Saturday, December 6, 2014

Mt. Busa Protected Landscape


The Hanging Angels

 at the Sacred Grounds of
 Mt. Busa Mountain Range
  a T'boli Tribe Community
 Kiamba, Sarangani Province

 



It was not a hanging coffin, for a proper term in the observance of burying our dead, I do not know the exact word to call it.We have the said hanging coffin in Sagada Mountain on one of its cliff and became a tourist attraction for lowlanders.

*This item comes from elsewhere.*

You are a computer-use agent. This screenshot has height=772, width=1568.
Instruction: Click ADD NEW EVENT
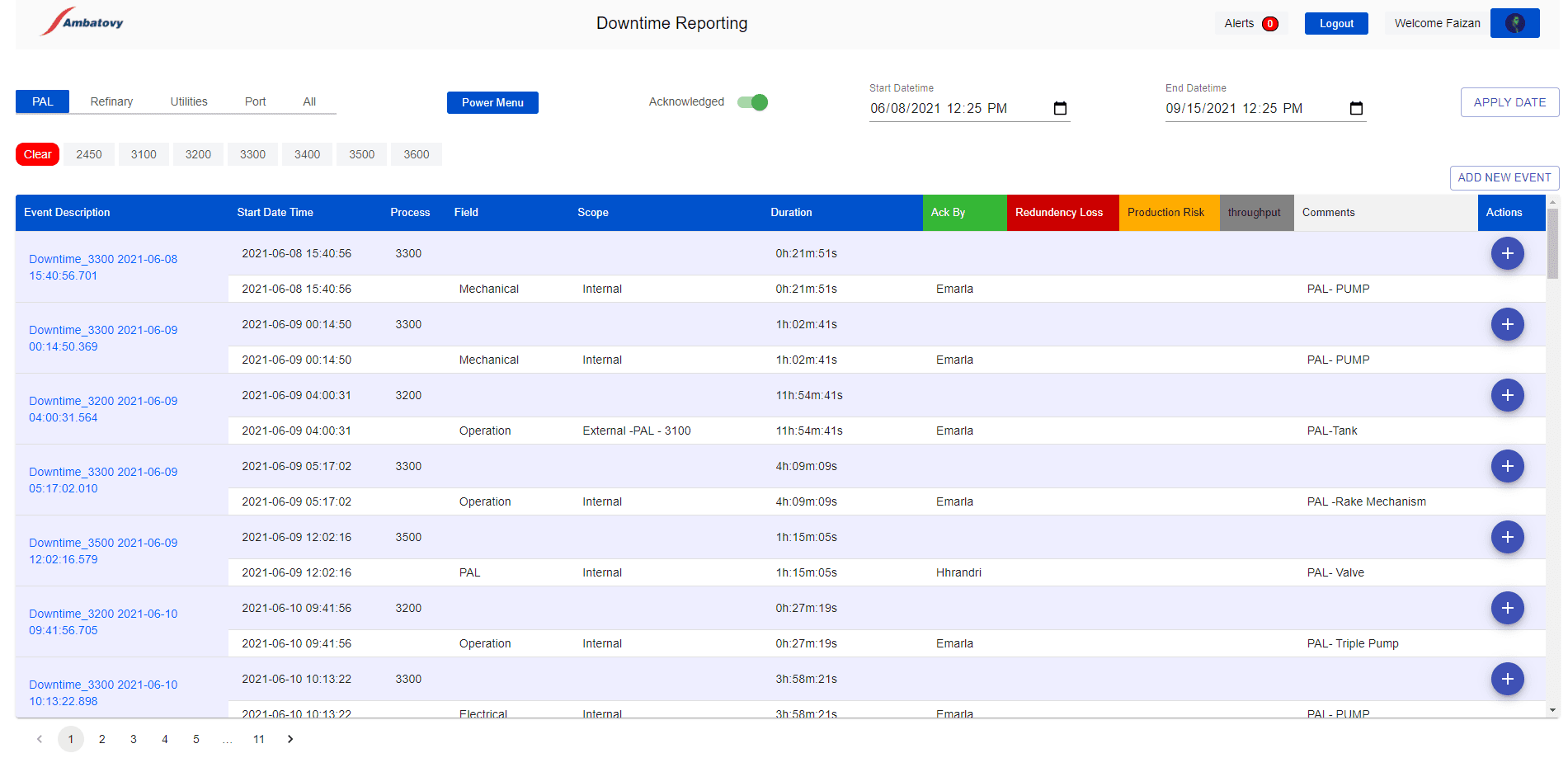pyautogui.click(x=1503, y=177)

In Kiamba, Sarangani Province, it is a customary practice of T'boli Tribe of  Sitio Falel, a community at the foothill of Mt. Busa mountain range,  to hang the body of a  dead newborn or babies, in a tree wrapped in their white cloth diaper (lampin). The observance of such practice was base on the belief that said newborn and infant were never to touch its foot on the soil and still innocent of everything about our earth. To keep their innocence, they were never to touch the ground thus they are being hanged in a common tree standing in the burial ground of their ancestors.

what is obvious is unusual
The most amazing part was to be standing at this sacred ground. It was not the usual cemetery and memorial parks  that we can see in  towns and cities. It is within a rainforest. Seeing an actual hanged wrapped cadaver for years in a tree was just not a feeling of  discovering an unusual experience but witnessing a hanging angel in the midst of  the  forest of Mt. Busa.